What to produce:
Of the lines below, count those containing the word "will". Reply with the number alone.

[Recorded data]
────

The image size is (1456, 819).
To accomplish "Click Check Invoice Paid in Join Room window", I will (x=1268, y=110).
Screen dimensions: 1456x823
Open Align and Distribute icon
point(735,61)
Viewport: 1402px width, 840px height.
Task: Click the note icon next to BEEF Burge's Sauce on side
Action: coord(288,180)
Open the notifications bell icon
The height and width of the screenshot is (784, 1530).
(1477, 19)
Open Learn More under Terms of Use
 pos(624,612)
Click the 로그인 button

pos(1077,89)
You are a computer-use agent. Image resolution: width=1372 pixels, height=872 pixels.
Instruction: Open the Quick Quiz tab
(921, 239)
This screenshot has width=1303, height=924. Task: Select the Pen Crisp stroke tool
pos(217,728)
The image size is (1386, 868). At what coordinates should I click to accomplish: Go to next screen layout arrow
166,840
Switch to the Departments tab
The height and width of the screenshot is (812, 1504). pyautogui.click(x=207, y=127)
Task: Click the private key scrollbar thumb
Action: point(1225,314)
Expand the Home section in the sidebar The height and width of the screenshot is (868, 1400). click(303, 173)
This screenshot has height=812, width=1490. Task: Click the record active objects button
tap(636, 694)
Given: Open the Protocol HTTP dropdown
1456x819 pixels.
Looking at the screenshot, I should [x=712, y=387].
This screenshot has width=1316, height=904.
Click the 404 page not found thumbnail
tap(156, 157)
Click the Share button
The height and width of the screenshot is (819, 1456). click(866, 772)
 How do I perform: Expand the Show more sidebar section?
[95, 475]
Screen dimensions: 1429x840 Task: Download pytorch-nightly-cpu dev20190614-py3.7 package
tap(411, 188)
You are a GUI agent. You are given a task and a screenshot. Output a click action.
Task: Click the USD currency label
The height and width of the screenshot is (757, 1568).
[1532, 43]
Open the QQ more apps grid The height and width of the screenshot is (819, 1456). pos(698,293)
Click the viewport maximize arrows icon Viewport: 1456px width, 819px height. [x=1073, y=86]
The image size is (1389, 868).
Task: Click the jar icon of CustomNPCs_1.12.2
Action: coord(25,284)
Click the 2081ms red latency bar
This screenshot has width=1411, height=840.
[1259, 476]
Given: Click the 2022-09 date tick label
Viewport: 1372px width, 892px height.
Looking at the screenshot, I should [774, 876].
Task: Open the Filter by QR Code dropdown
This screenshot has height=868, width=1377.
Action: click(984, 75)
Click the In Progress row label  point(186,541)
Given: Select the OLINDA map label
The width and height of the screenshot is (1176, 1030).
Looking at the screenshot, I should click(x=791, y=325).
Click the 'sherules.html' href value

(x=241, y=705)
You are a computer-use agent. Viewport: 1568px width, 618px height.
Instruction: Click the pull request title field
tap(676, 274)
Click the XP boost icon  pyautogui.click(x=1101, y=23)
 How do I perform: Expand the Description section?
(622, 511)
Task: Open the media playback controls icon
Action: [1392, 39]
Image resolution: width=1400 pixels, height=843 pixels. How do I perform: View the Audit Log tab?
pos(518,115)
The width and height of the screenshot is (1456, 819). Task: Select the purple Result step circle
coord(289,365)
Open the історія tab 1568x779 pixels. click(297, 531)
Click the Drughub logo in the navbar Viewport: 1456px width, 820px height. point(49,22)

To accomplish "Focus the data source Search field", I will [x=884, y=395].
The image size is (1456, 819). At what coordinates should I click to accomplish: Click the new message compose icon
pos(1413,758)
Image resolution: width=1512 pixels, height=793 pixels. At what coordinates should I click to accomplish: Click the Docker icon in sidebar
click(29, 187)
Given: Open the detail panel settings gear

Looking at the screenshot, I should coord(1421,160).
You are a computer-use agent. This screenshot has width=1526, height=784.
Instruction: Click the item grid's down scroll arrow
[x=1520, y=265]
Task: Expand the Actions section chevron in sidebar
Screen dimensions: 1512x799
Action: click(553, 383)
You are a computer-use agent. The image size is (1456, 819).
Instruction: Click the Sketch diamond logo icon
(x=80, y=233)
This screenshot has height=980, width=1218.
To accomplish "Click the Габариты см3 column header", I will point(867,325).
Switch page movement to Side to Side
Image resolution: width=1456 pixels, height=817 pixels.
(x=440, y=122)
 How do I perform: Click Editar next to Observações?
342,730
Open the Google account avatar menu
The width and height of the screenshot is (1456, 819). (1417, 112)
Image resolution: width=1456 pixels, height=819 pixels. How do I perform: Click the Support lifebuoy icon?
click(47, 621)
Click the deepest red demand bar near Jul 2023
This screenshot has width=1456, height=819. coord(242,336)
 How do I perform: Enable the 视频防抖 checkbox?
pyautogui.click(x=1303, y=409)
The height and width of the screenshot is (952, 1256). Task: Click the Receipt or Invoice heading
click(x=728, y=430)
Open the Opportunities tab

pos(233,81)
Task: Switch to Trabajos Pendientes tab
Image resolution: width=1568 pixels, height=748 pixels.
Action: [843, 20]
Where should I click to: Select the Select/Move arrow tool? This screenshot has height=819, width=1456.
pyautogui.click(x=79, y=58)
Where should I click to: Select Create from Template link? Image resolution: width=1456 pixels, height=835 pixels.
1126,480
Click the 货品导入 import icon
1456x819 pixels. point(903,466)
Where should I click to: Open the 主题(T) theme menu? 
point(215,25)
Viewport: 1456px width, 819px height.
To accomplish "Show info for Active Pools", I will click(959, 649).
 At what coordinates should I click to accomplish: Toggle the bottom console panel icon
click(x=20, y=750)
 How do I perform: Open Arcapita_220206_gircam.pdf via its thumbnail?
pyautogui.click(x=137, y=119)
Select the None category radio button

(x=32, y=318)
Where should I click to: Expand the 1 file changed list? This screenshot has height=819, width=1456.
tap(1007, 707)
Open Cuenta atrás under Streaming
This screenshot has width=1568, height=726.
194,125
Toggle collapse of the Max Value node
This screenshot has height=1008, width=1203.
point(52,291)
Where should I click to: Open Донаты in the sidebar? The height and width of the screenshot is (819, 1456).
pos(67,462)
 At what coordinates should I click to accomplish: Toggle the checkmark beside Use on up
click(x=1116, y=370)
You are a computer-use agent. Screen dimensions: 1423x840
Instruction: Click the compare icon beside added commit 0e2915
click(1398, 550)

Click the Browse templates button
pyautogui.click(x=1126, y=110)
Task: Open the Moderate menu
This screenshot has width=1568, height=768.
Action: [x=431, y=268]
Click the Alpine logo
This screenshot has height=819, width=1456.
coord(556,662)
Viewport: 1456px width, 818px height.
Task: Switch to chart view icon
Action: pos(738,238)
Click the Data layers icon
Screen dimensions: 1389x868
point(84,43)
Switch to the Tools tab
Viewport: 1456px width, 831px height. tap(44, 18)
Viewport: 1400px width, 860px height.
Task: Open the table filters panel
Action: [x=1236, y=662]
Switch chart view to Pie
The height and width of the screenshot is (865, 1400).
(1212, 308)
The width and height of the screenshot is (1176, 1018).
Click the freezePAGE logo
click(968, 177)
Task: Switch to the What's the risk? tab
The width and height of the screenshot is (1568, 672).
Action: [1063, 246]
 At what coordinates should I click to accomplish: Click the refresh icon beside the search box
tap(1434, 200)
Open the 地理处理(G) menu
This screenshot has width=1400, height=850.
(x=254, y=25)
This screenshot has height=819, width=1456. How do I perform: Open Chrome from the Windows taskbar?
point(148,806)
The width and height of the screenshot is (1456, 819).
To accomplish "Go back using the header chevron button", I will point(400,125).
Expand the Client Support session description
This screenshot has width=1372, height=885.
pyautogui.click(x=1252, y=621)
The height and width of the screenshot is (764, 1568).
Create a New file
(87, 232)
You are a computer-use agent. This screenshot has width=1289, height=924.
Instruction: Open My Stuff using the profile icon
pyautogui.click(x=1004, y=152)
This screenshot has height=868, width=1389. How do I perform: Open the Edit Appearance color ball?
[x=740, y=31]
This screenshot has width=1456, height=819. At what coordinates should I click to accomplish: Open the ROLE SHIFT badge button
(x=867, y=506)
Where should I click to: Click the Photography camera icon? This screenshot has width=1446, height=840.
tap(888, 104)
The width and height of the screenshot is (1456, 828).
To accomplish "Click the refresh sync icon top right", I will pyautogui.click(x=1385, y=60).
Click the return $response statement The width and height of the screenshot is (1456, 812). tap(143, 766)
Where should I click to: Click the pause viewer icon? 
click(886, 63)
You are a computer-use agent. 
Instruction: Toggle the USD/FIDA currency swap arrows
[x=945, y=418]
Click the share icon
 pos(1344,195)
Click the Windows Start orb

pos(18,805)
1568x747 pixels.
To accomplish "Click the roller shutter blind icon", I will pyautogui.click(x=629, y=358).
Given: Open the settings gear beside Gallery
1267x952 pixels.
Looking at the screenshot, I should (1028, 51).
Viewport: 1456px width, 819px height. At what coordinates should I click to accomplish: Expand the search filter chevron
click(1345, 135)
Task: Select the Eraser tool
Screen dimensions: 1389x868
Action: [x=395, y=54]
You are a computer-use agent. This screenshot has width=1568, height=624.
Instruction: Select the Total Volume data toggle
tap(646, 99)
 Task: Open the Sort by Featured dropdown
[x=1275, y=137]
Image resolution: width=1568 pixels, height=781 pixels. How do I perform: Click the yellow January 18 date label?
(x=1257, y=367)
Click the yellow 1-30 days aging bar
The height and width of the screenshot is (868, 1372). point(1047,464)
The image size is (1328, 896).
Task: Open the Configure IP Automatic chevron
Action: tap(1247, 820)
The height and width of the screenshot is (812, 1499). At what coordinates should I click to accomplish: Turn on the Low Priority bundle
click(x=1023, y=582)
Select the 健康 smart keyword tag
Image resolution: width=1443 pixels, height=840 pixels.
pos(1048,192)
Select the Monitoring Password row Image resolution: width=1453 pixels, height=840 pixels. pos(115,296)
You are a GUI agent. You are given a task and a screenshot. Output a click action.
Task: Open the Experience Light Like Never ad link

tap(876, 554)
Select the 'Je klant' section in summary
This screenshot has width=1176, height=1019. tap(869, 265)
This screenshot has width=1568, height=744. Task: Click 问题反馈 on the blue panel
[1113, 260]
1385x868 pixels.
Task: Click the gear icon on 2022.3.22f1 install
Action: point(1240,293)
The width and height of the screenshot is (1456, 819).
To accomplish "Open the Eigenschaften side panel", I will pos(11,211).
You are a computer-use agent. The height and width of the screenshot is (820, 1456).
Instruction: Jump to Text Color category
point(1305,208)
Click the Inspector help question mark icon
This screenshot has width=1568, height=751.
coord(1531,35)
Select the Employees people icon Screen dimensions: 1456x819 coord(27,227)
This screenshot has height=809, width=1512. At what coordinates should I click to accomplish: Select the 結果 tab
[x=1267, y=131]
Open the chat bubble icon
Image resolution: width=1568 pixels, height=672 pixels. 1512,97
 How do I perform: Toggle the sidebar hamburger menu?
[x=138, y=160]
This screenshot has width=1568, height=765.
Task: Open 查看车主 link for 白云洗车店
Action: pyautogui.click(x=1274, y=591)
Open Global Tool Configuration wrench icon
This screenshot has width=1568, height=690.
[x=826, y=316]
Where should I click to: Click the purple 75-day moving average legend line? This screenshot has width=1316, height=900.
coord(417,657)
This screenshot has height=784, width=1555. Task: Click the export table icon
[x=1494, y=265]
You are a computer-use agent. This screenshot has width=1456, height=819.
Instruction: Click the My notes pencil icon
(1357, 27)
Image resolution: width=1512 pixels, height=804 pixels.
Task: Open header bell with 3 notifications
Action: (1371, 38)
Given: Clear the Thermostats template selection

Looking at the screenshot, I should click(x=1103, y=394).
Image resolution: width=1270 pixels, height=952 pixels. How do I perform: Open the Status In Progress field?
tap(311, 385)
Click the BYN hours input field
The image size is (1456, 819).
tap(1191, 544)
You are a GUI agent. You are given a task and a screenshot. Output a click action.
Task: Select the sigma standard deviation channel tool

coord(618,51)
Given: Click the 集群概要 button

────

Response for this exercise:
8